WHAT YOU NEED TO DO - Reproduce the data below, changing every instance of "dropdown" to "menu" and leaving everything else untouched.

-- BEGIN --

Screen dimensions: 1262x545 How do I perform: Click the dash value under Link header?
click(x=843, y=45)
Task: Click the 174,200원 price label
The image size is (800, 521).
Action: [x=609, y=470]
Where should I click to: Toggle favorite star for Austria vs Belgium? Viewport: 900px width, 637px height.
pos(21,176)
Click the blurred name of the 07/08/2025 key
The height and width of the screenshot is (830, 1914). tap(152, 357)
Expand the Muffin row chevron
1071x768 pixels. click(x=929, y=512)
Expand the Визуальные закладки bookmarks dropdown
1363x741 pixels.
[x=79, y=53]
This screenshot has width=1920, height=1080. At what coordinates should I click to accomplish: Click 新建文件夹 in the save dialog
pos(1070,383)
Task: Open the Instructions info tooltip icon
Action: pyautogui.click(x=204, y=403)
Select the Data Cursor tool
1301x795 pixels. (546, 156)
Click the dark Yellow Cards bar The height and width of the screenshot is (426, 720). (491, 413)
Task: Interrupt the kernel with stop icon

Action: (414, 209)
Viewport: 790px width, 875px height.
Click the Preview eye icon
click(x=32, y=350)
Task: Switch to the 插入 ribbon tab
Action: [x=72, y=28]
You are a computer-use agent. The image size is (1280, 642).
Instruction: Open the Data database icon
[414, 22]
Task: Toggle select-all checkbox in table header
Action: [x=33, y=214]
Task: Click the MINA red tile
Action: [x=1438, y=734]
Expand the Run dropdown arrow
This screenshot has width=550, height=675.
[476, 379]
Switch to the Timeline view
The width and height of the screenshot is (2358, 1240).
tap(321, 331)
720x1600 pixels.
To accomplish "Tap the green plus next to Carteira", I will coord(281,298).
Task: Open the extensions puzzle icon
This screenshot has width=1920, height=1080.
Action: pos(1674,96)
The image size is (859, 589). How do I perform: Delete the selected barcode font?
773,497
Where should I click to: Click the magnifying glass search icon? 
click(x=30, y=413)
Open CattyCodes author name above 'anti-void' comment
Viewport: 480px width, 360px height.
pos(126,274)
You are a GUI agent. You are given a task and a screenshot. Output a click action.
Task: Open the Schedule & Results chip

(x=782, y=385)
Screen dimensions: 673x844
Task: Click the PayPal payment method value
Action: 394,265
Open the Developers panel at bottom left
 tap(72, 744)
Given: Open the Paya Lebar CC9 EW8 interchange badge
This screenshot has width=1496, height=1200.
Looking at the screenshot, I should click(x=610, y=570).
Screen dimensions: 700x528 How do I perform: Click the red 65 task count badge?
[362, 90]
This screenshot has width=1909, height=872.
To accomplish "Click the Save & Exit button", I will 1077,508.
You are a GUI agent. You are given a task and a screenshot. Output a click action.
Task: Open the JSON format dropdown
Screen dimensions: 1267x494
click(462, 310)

-- END --

WRITTEN RESPONSE -
Screen dimensions: 1262x545 How do I perform: Click the dash value under Link header?
click(x=843, y=45)
Task: Click the 174,200원 price label
The image size is (800, 521).
Action: [x=609, y=470]
Where should I click to: Toggle favorite star for Austria vs Belgium? Viewport: 900px width, 637px height.
pos(21,176)
Click the blurred name of the 07/08/2025 key
The height and width of the screenshot is (830, 1914). tap(152, 357)
Expand the Muffin row chevron
1071x768 pixels. click(x=929, y=512)
Expand the Визуальные закладки bookmarks menu
1363x741 pixels.
[x=79, y=53]
This screenshot has width=1920, height=1080. At what coordinates should I click to accomplish: Click 新建文件夹 in the save dialog
pos(1070,383)
Task: Open the Instructions info tooltip icon
Action: pyautogui.click(x=204, y=403)
Select the Data Cursor tool
1301x795 pixels. (546, 156)
Click the dark Yellow Cards bar The height and width of the screenshot is (426, 720). (491, 413)
Task: Interrupt the kernel with stop icon

Action: (414, 209)
Viewport: 790px width, 875px height.
Click the Preview eye icon
click(x=32, y=350)
Task: Switch to the 插入 ribbon tab
Action: [x=72, y=28]
You are a computer-use agent. The image size is (1280, 642).
Instruction: Open the Data database icon
[414, 22]
Task: Toggle select-all checkbox in table header
Action: [x=33, y=214]
Task: Click the MINA red tile
Action: [x=1438, y=734]
Expand the Run menu arrow
This screenshot has width=550, height=675.
[476, 379]
Switch to the Timeline view
The width and height of the screenshot is (2358, 1240).
tap(321, 331)
720x1600 pixels.
To accomplish "Tap the green plus next to Carteira", I will coord(281,298).
Task: Open the extensions puzzle icon
This screenshot has width=1920, height=1080.
Action: pos(1674,96)
The image size is (859, 589). How do I perform: Delete the selected barcode font?
773,497
Where should I click to: Click the magnifying glass search icon? 
click(x=30, y=413)
Open CattyCodes author name above 'anti-void' comment
Viewport: 480px width, 360px height.
pos(126,274)
You are a GUI agent. You are given a task and a screenshot. Output a click action.
Task: Open the Schedule & Results chip

(x=782, y=385)
Screen dimensions: 673x844
Task: Click the PayPal payment method value
Action: 394,265
Open the Developers panel at bottom left
 tap(72, 744)
Given: Open the Paya Lebar CC9 EW8 interchange badge
This screenshot has width=1496, height=1200.
Looking at the screenshot, I should click(x=610, y=570).
Screen dimensions: 700x528 How do I perform: Click the red 65 task count badge?
[362, 90]
This screenshot has width=1909, height=872.
To accomplish "Click the Save & Exit button", I will 1077,508.
You are a GUI agent. You are given a task and a screenshot. Output a click action.
Task: Open the JSON format menu
Screen dimensions: 1267x494
click(462, 310)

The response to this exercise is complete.